## [TASK GOAL]
Look below for the line that contains "At what coordinates should I click to accomplish: Click Rundown", and write out exactly that line and all remaining lines of the listing, omitting pictures.

## [TASK INPUTS]
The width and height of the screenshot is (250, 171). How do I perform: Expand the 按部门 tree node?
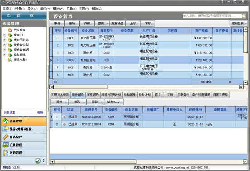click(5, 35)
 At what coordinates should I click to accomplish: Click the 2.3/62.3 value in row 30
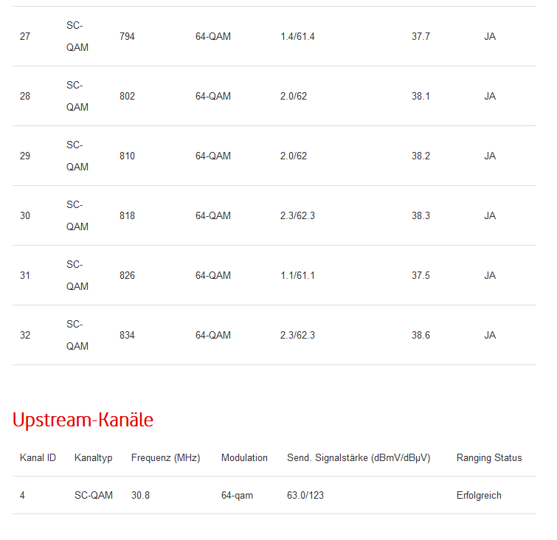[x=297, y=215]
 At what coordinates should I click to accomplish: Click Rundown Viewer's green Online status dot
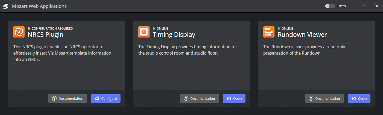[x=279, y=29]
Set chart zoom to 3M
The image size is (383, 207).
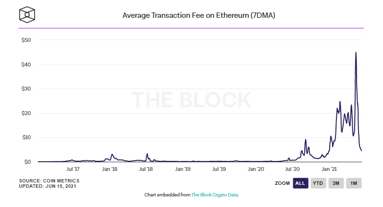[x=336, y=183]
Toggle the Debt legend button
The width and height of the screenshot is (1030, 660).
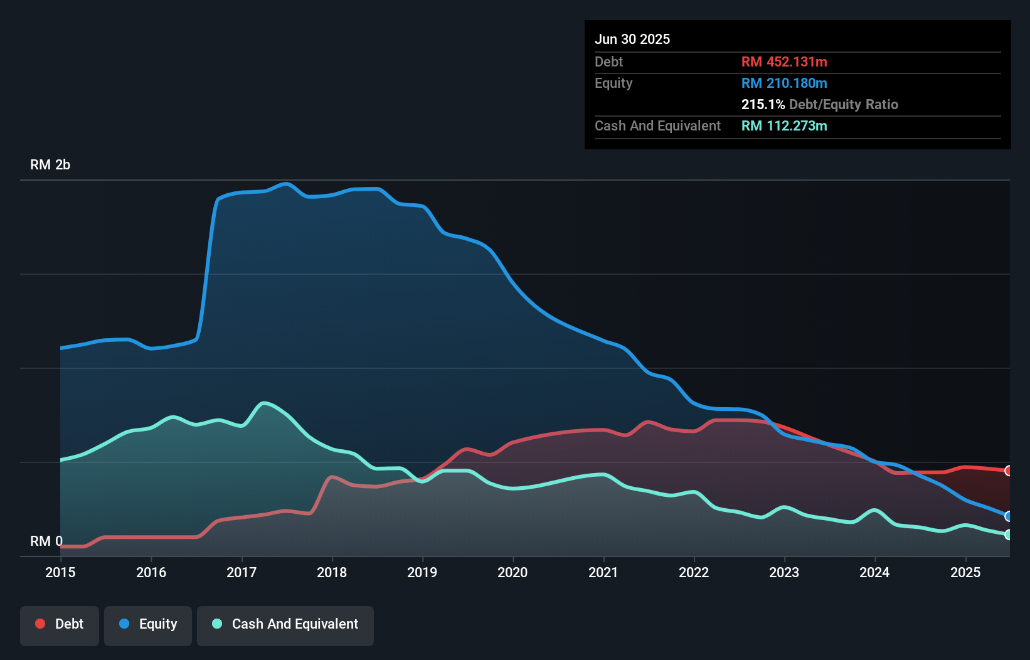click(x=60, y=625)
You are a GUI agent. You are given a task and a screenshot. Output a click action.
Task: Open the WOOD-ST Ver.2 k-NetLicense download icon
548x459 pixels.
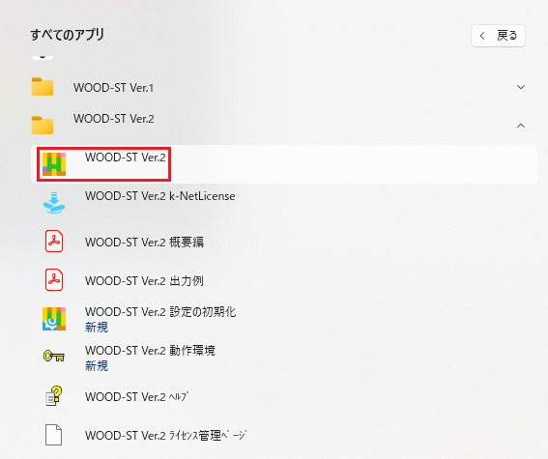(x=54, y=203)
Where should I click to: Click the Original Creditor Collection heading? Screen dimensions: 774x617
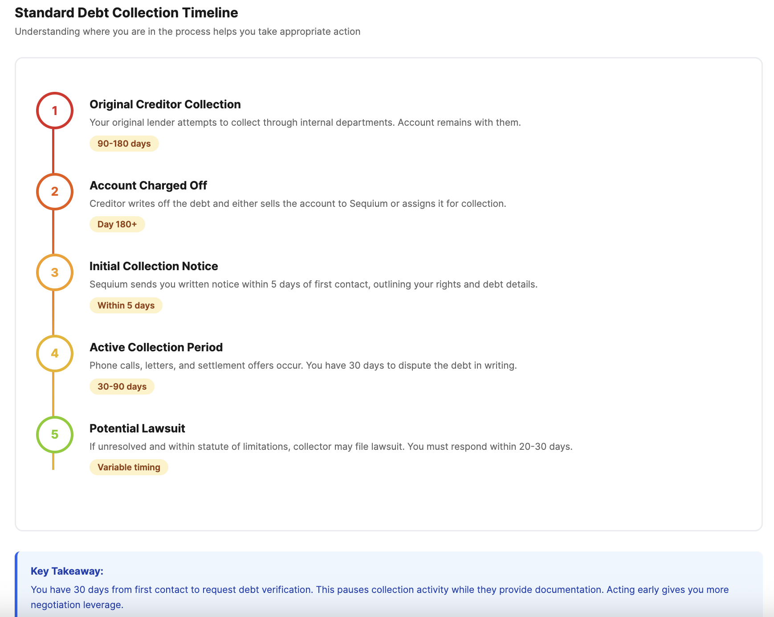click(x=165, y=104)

## [SOLUTION TO THIS PROBLEM]
 At what coordinates should I click to accomplish: Click Rundown Viewer's green Online status dot
[x=279, y=29]
Set chart zoom to 3M
The image size is (383, 207).
[x=336, y=183]
Toggle the Debt legend button
The width and height of the screenshot is (1030, 660).
click(x=60, y=625)
You are a GUI agent. You are given a task and a screenshot. Output a click action.
Task: Open the WOOD-ST Ver.2 k-NetLicense download icon
548x459 pixels.
(x=54, y=203)
Where should I click to: Click the Original Creditor Collection heading? Screen dimensions: 774x617
click(x=165, y=104)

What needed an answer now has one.